═══ Excerpt to read

# Alternatives to Scary Terry board



## tzankoff (Nov 16, 2008)

Hey gang. I need some assistance in finding a good alternative to the Scary Terry board.

I ordered an ST board from Cowlacious Designs a while back. For reasons unknown, everything on the board works...except the part that drives the servo. The power source is fine, audio goes in, and audio comes out. However, the servo does not move. As far as I can tell, there does not seem to be any power going to the servo because I can turn the servo horn by hand freely despite it being properly plugged into a powered board. I returned it and got my money back.

Eight days ago, I ordered another board. As of this writing, it is still sitting at their facility. I have made phone calls (unanswered), left voice mails (also unanswered), and sent e-mails (take a guess...yep, unanswered as well) trying to get them to get this order out the door to no avail.

I am far beyond fed up with Cowlacious Designs and they way they have been treating me in this matter and this is not the first time that something like this has happened. I have always had problems with their boards but I cannot find a suitable alternative. Preferably, a board that can be powered with 5 or 6 volts. I am hoping that somebody here knows something that I do not or can suggest something.

Thanks in advance for your help!


----------



## dstading (Aug 6, 2014)

I've had very good experience with the AutoTalk 2 board from Blue Point Engineering, but it does need 9VDC, 1A power. Never a problem, and their CS is outstanding. There are several members here that have developed their own designs for servo driver boards. I'm sure they'll chime in.


----------



## tzankoff (Nov 16, 2008)

I sure hope so. I'll take whatever help I can get at this point. I just hope that I don't have to assemble any kits because my vision is not that solder friendly anymore. I am sure a solution will present itself.


----------



## mkozik1 (Sep 6, 2010)

Steve's Frankenstein board is pretty awesome - It incorporates ST with many other features. Worth a look http://www.hauntforum.com/showthread.php?t=36427&page=3


----------



## tzankoff (Nov 16, 2008)

Well, I just got a refund notice from Cowlacious Designs...despite never having asked for a refund. This is the part where I say "I don't want a refund. I want a board...or at the very least a simple explanation as to why this is taking so long". Instead, I am just going to cut my losses and move on.

Attached to the refund was this note: "Hi, Here is your refund. Sorry, I have been out of town with my regular job and haven't had time to take care of this. I am very busy right now as the company I work for was just bought out by a much larger company and I have been involved with the xover."


----------



## dstading (Aug 6, 2014)

I should add that I use two of the S-T boards, too. I haven't had any problems with them so I haven't had to test Cow's customer service yet. Hopefully I won't need to...


----------



## mikkojay (Sep 15, 2014)

I have one of these, it works well:
http://www.audioservocontroller.com/#


----------



## tzankoff (Nov 16, 2008)

══════

What is asked:
1. Recast the stretch of the listing from the line containing "Task: Open See my listing" through the line containing "Action: click(536, 1397)" as a numbered list, with blank lines dropped and the pictures left out.
2. Pick up the forum thread on alternatives to the Scary Terry board where it stops, and carry it on.

═══ Listed entries

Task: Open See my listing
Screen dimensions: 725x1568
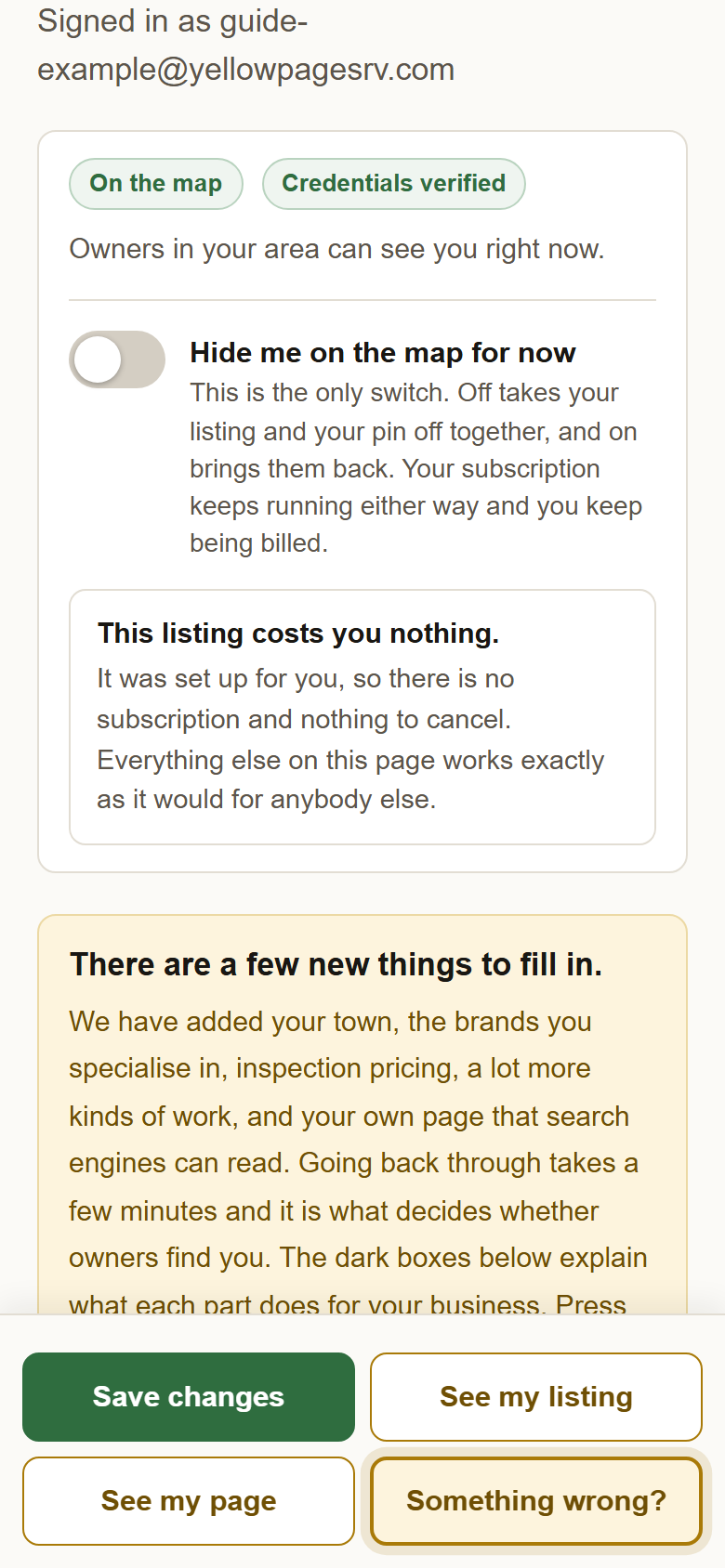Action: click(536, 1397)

══════
═══ Listed entries

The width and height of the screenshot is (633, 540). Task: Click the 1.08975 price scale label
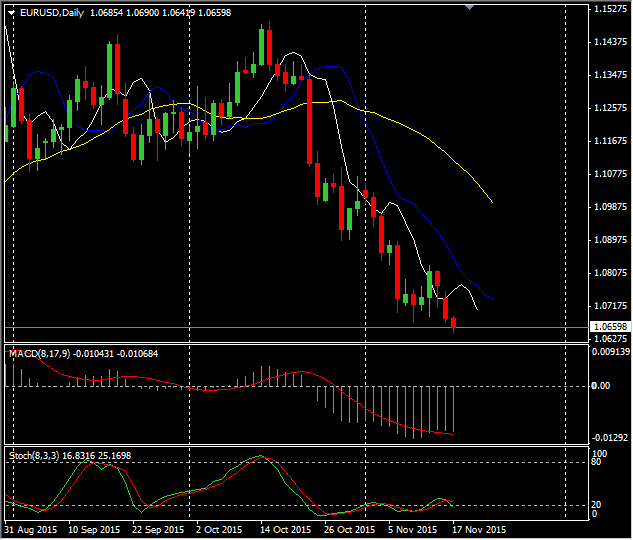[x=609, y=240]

══════
═══ Listed entries

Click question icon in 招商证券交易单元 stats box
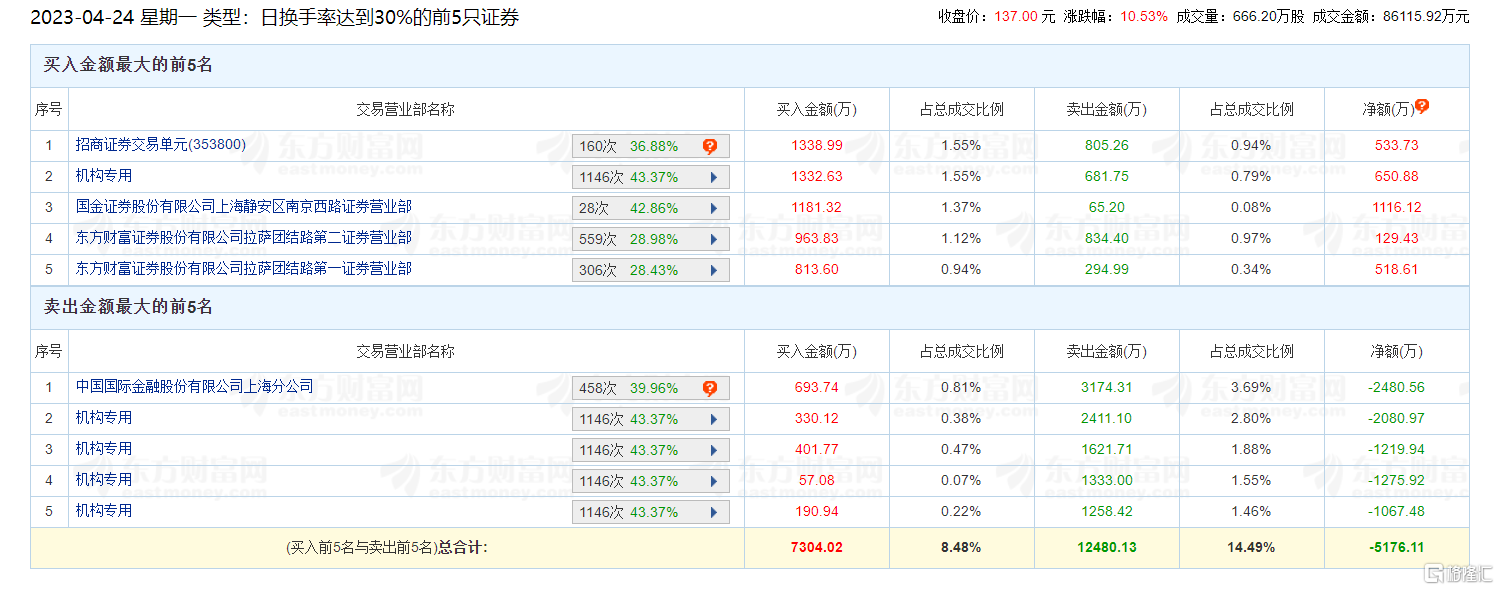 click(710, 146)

══════

Response list:
1.
1. Task: Open See my listing
2. Screen dimensions: 725x1568
3. Action: click(536, 1397)

2.
Unfortunately, that board requires 8-12V. I'm trying not exceed 6V because I don't want multiple batteries powering multiple things.


----------



## tzankoff (Nov 16, 2008)

I think that I might have gotten to the bottom of the beyond frustrating ST mystery that I have been experiencing.

Because I really wanted the ST board for my project, I went ahead and ordered another one and noted in the special instructions area not to cancel the order or issue a refund. I made it very clear that I wanted the board. Two days later, one got shipped. It arrived today (3/12). I hooked things up...and the result was exactly the same.

I thought to myself there was no way I could have gotten two bad boards in a row. Just for the sake of being curious, I hooked up a 9V battery. Guess what? It seems to work just fine now. As of this writing, I have not fiddled with any of the pot settings on the board, but at least the servo is showing signs of life when I turn the system on which is more than I got previously.

So...the board actually requires 9V despite all references (online, printed manual, and the board itself) saying that it just needs a minimum of 6V. Hmmph! Upon further review, the printed manual has an incredibly poor proofreader with bad grammar skills. I don't know how anybody could possibly overlook something like this. 

Anyway, having discovered this, I guess that I will have to make some changes. I said previously that I wanted to avoid using multiple batteries if I can. Looks like it is time to come up with a Plan B.


----------



## dstading (Aug 6, 2014)

Interesting. I have two ST boards (ST-200 and ST-300) and I ran them from 4AA battery packs for years before switching over to wall warts. I got tired of changing the battery packs halfway through the Big Night. Note that I was only running the servo, no LEDs or anything else. I assume you're using the ST-400, so it may have higher power requirements, especially if using LEDs or other features of the board.


----------



## tzankoff (Nov 16, 2008)

Yes, I have an ST-400.

I did have an ST-200 (before the headphone jack broke off) and an ST-300 (before the regulator fell off) and both of them did fine with a 6V input.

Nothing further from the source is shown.